# mega water softener



## Protech (Sep 22, 2008)

Not anything special for some of you commercial guys, but I don't see this kinda thing every day.


----------



## ranman (Jan 24, 2010)

yep i have seen some big ones also. very cool 

were you working on it? it needs a air gap on that drain,


----------



## Protech (Sep 22, 2008)

That was the first thing out of my mouth when I got there.



ranman said:


> yep i have seen some big ones also. very cool
> 
> were you working on it?* it needs a air gap on that drain*,


----------



## user2090 (Sep 26, 2009)

Those are some big tanks. What are the servicing, a laundry mat?


----------



## Protech (Sep 22, 2008)

research laboratory

the labs use an enormous amount of RO/DI water for washing glassware, sterilizers, chemical reactions.



Indie said:


> Those are some big tanks.

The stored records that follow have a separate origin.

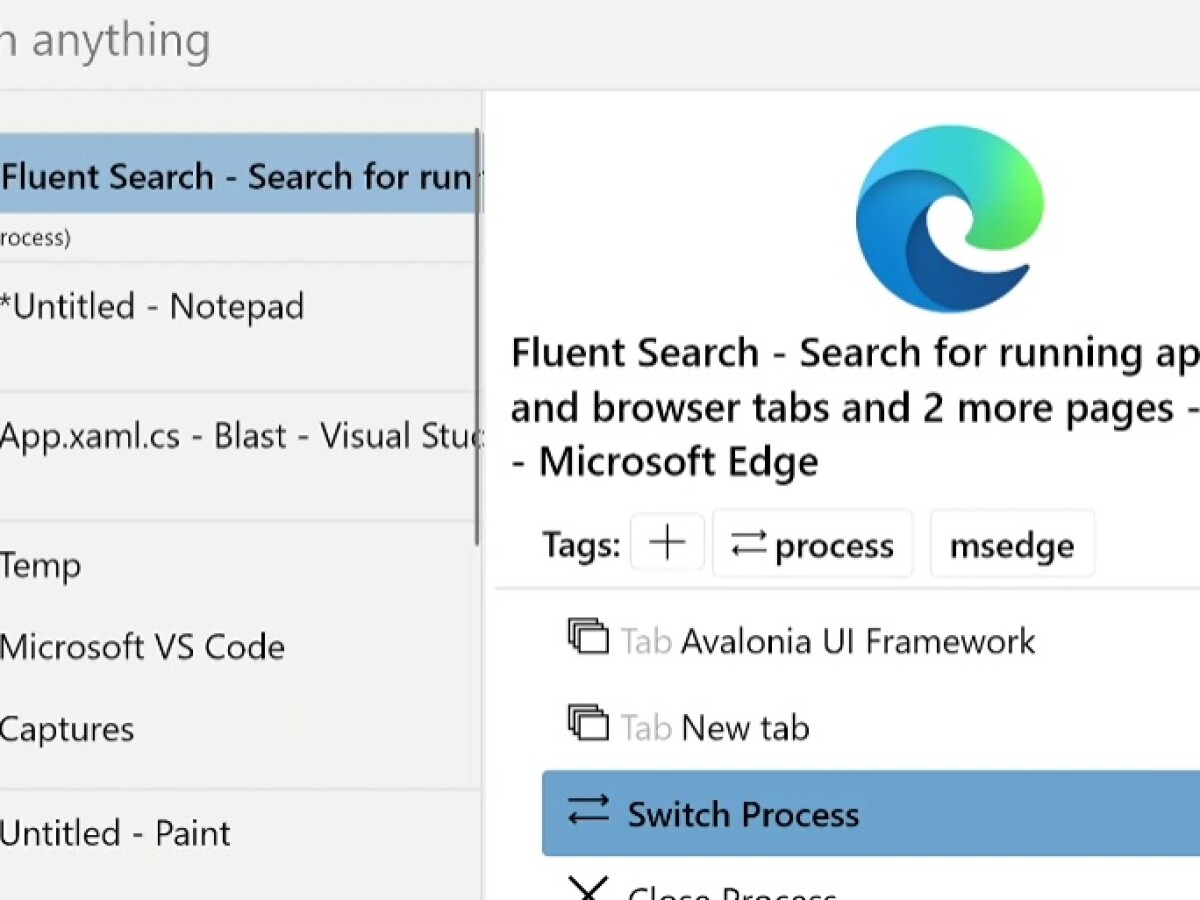Viewport: 1200px width, 900px height.
Task: Trigger the Switch Process action
Action: [743, 814]
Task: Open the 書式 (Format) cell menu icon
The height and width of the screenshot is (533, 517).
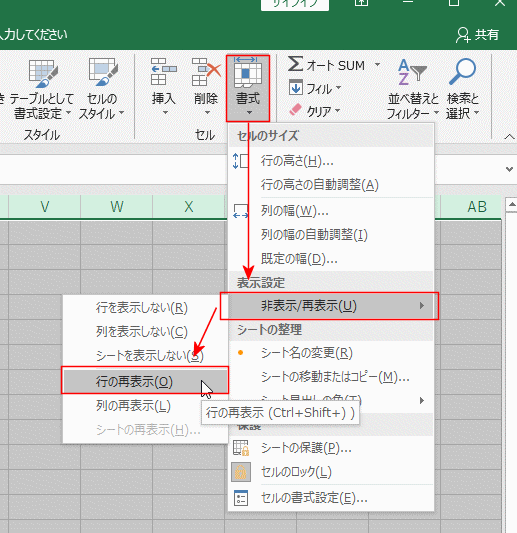Action: (x=248, y=73)
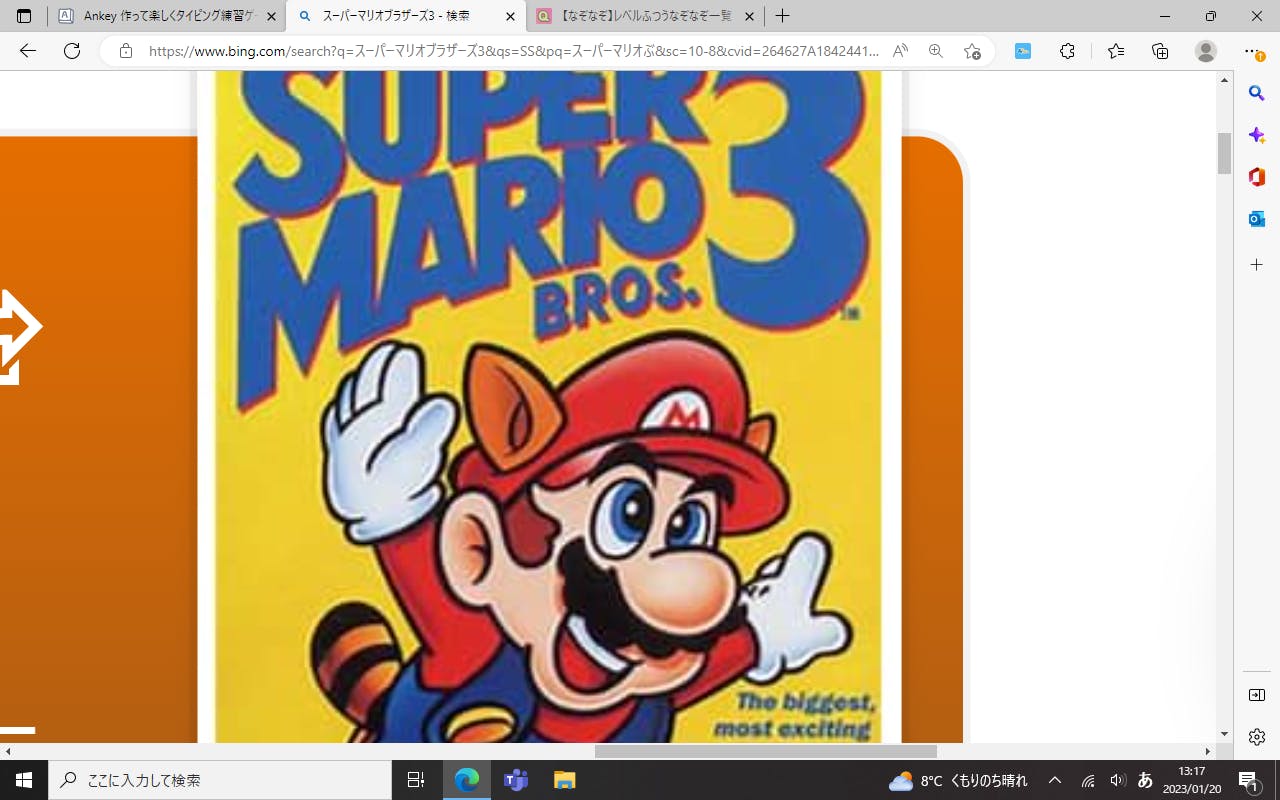
Task: Add this page to favorites
Action: pyautogui.click(x=972, y=51)
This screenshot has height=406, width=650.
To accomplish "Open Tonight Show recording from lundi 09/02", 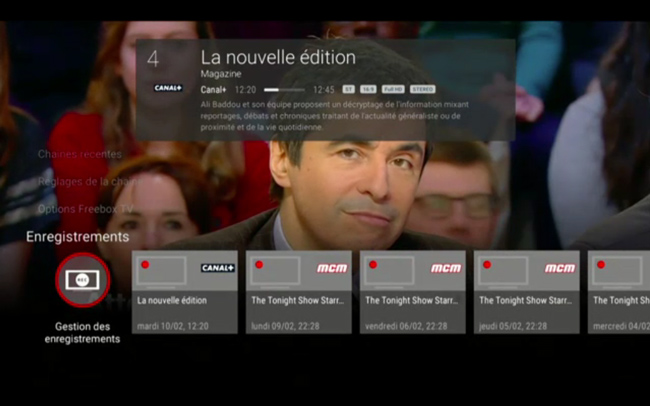I will pyautogui.click(x=298, y=300).
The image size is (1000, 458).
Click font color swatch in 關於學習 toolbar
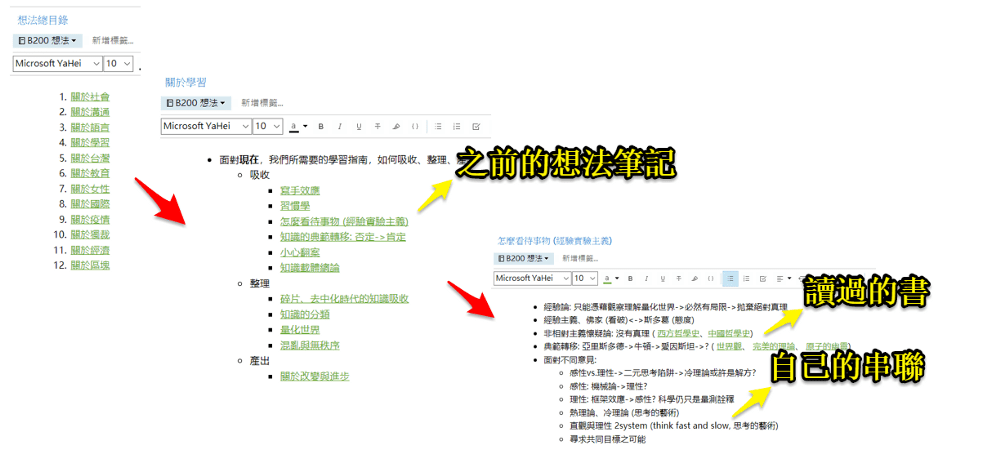tap(296, 127)
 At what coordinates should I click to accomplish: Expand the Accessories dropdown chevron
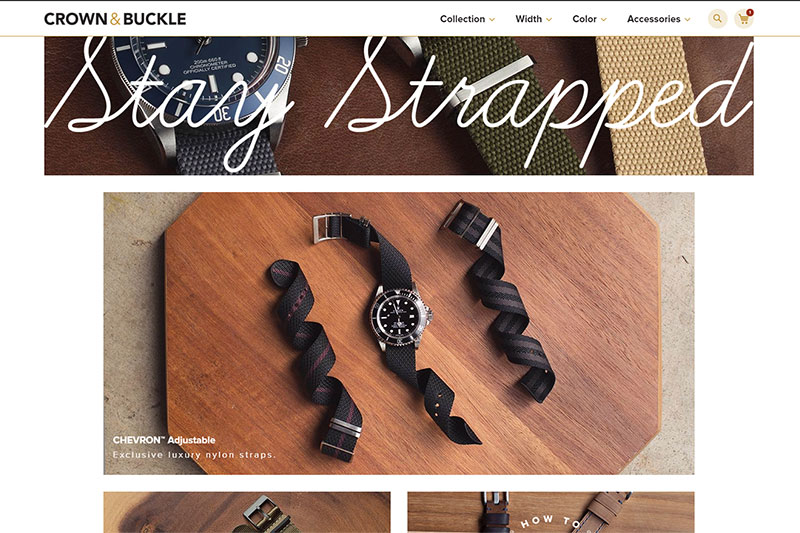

What are the servicing, a laundry mat?


----------



## GREENPLUM (Jul 27, 2008)

that sch80 CPVC looks better than the copper


----------



## GREENPLUM (Jul 27, 2008)

r those capris that guy is wearing? I thought you and your guys wore uniforms


----------



## Titan Plumbing (Oct 8, 2009)

GREENPLUM said:


> r those capris that guy is wearing? I thought you and your guys wore uniforms


Peddle pushers.......


----------



## 422 plumber (Jul 31, 2008)

Pirate pants, "yar mateys"


----------



## LEAD INGOT (Jul 15, 2009)

jjbex said:


> Pirate pants, "yar mateys"


That's why there is a little steering wheel sticking out of the zipper. Yarrrr, it drives me nuts.:whistling2:


----------



## Protech (Sep 22, 2008)

He is not my employee, well at least not when the photo was taken.



GREENPLUM said:


> r those capris that guy is wearing? I thought you and your guys wore uniforms


----------